Luego del temblor registrado el pasado 2 de enero y las afectaciones reportadas en distintos municipios de Guerrero, la presidenta Claudia Sheinbaum Pardo sostuvo que su administración ya no utiliza declaratorias de emergencia para atender desastres naturales, al señalar que actualmente existe un plan permanente que permite canalizar apoyos de manera inmediata y directa a la población afectada.

La mandataria explicó que este modelo de atención se sustenta en disposiciones legales, reglamentarias y operativas que sustituyen los esquemas del pasado, los cuales —dijo— estaban vinculados al Fondo de Desastres Naturales, mecanismo que fue eliminado tras detectarse retrasos en la entrega de recursos y prácticas de corrupción.

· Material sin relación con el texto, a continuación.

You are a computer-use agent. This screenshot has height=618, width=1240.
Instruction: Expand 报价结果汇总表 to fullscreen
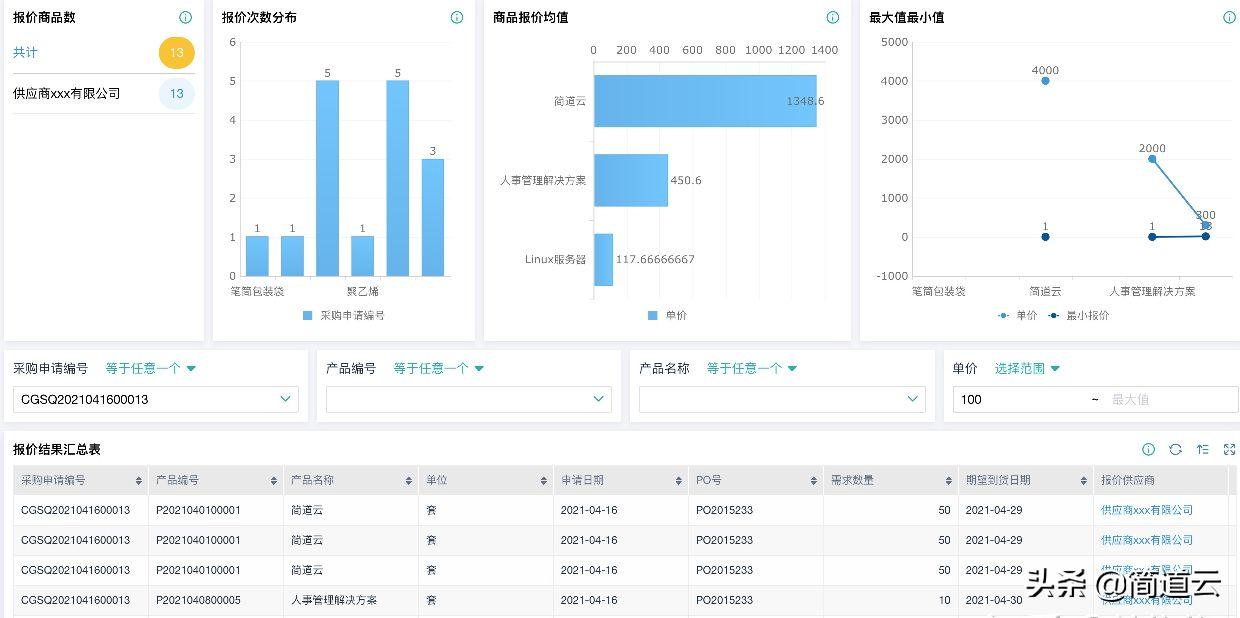[1229, 449]
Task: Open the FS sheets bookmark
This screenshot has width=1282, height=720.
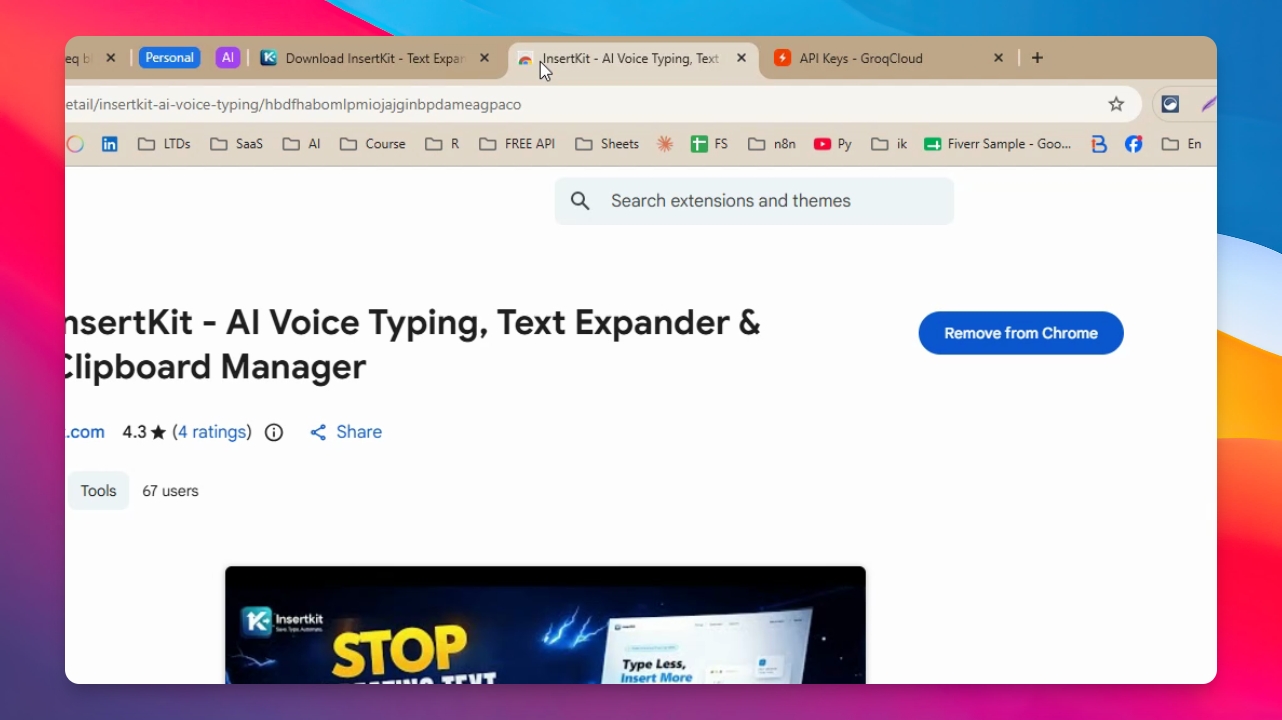Action: tap(710, 144)
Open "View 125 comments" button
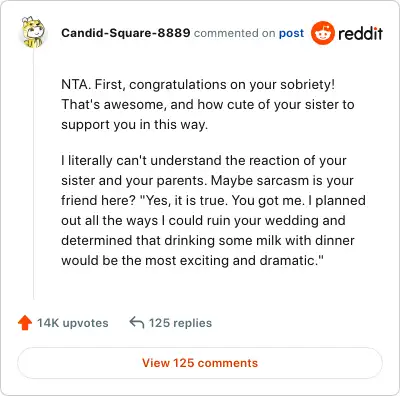This screenshot has height=396, width=400. 200,363
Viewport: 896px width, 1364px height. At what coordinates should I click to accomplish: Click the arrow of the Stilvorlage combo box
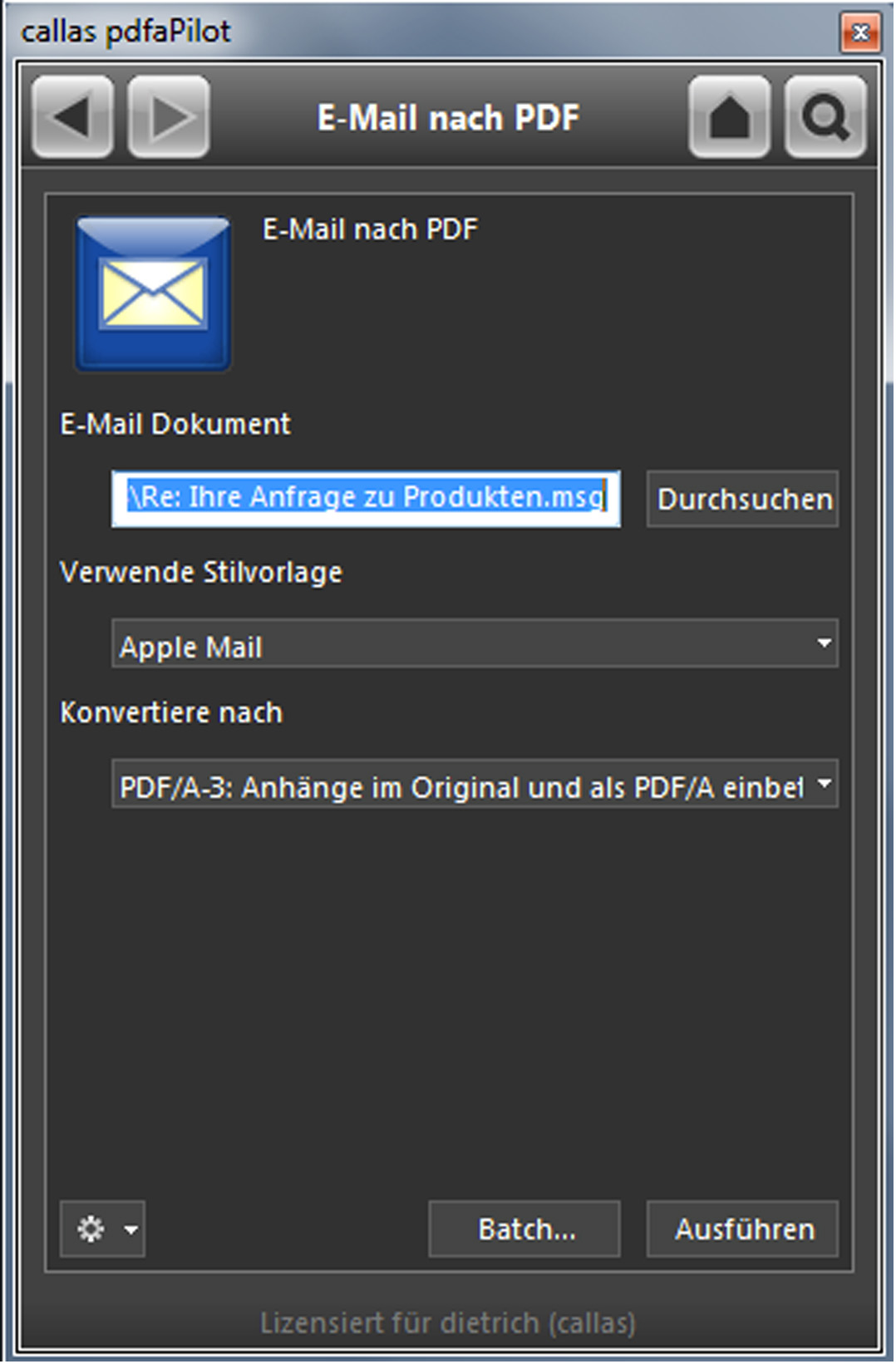[x=823, y=643]
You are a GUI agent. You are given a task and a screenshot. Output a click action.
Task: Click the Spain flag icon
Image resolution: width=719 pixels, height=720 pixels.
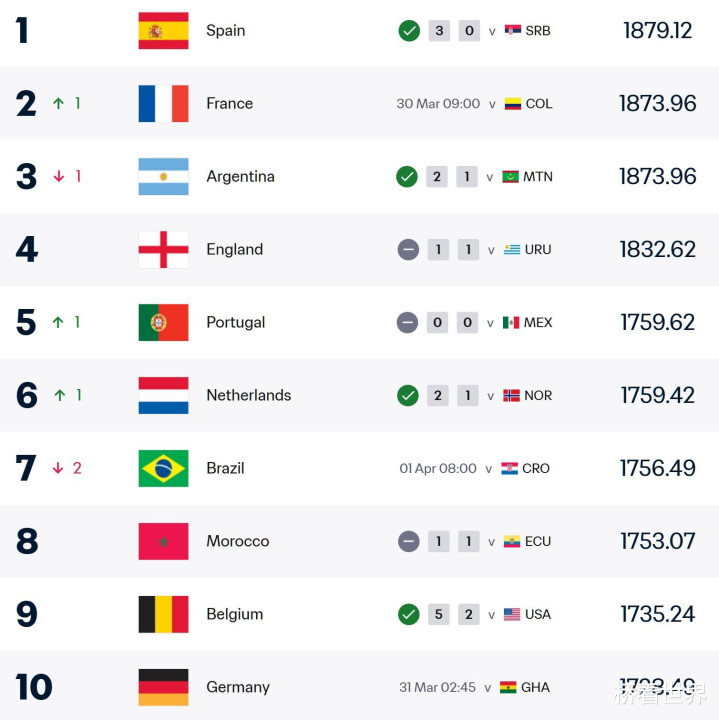pyautogui.click(x=163, y=31)
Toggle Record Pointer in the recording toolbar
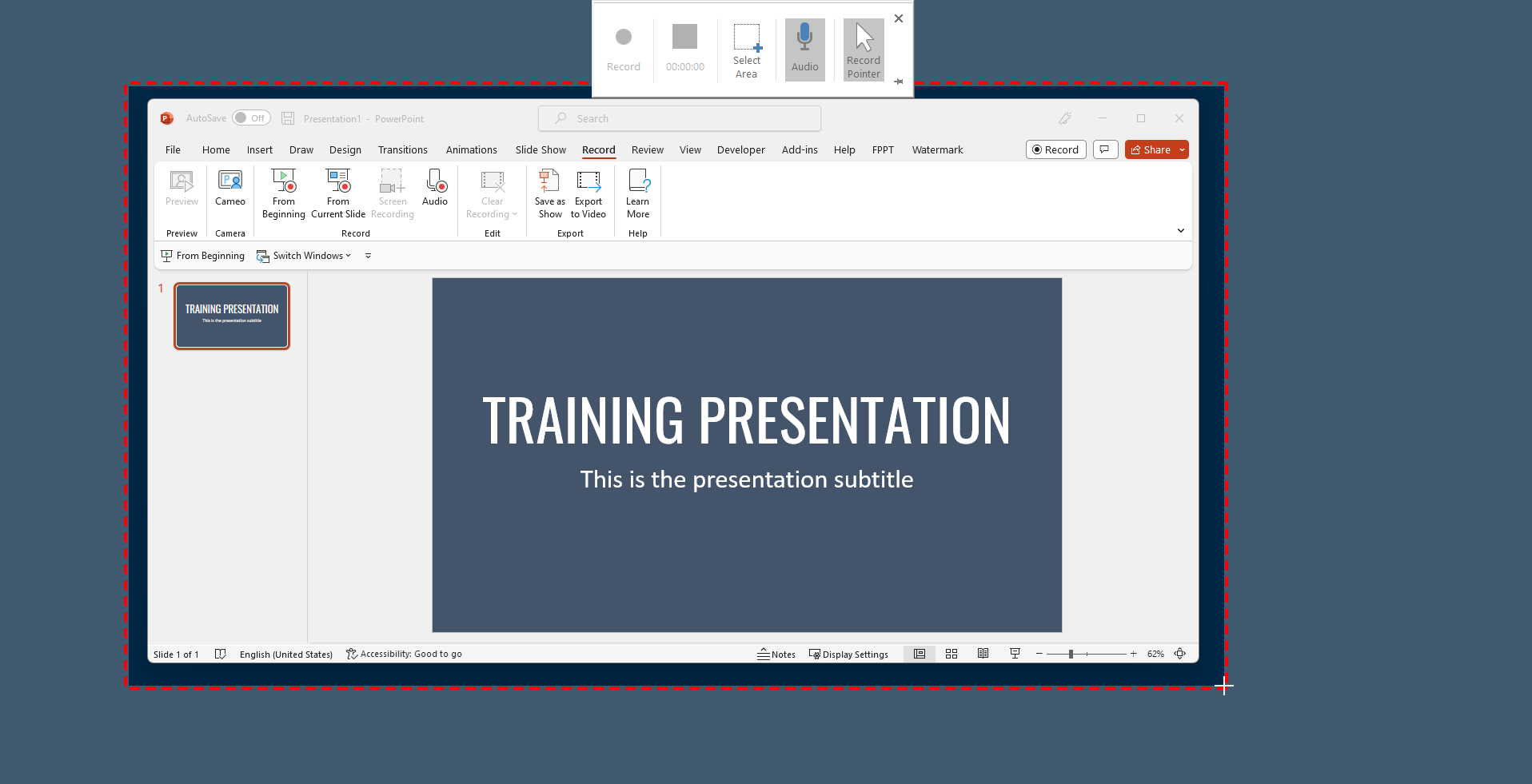This screenshot has width=1532, height=784. (x=863, y=48)
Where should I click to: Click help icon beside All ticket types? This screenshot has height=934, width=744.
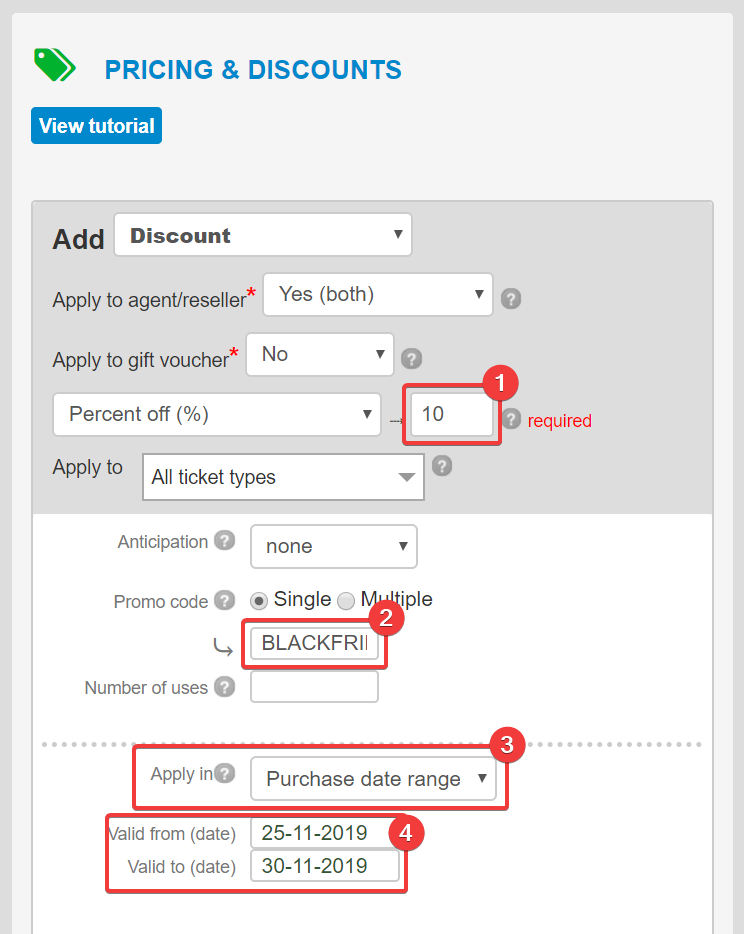tap(442, 466)
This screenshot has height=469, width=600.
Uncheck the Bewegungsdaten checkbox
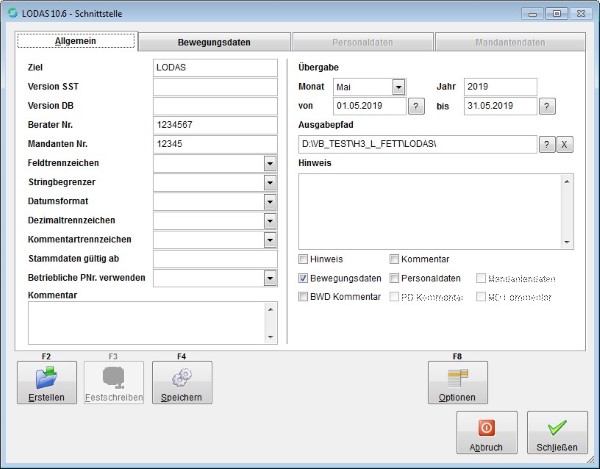click(304, 278)
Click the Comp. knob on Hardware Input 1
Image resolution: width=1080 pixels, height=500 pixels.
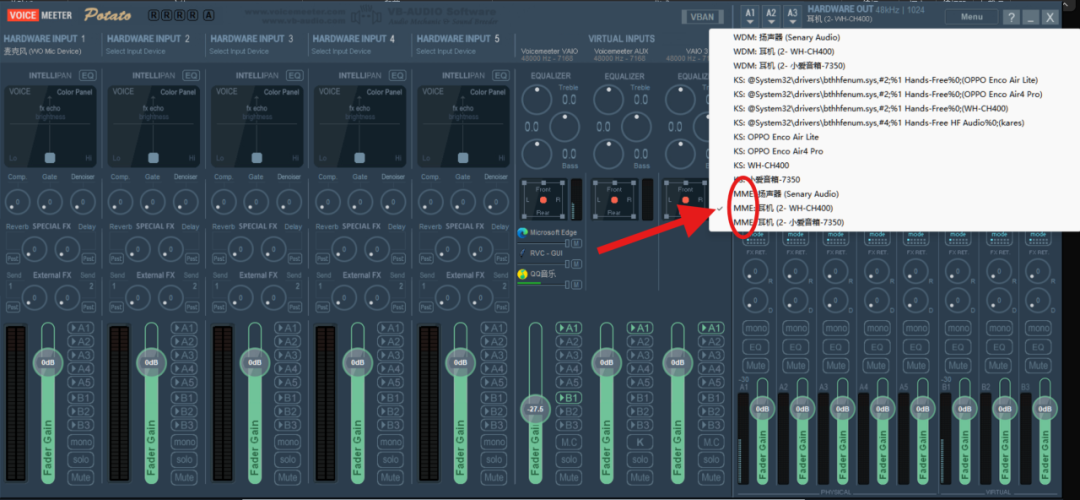click(17, 201)
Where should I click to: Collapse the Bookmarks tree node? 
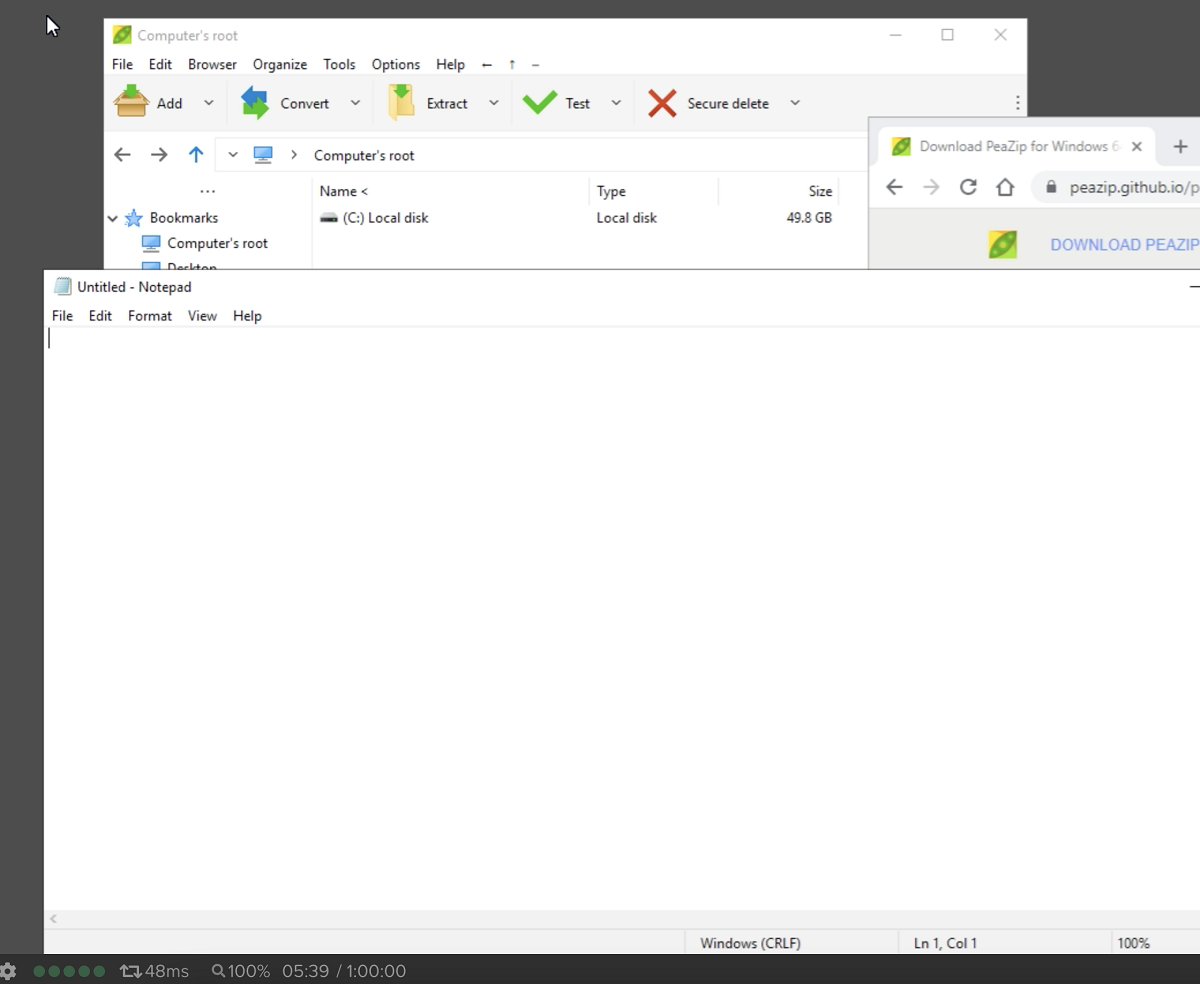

Sheinbaum subrayó que la ausencia de una declaratoria no limita la intervención del gobierno federal ni el respaldo a las entidades federativas, ya que las acciones de auxilio se activan de forma automática mediante los protocolos de Protección Civil y la participación de las Fuerzas Armadas, además de la entrega de apoyos directos a las autoridades locales y a las familias damnificadas.

En el caso de Guerrero, indicó que la atención se ha centrado en la evaluación de daños para identificar viviendas en riesgo, así como en la entrega de apoyos materiales y asistencia directa a la población afectada por el sismo, con el objetivo de atender de manera inmediata las necesidades más urgentes.
La presidenta afirmó que el gobierno federal mantiene una coordinación permanente con la administración estatal y las dependencias responsables de la atención a emergencias, y reiteró que, bajo este nuevo esquema, el respaldo a los estados está garantizado sin necesidad de recurrir a figuras administrativas que retrasen la respuesta ante desastres.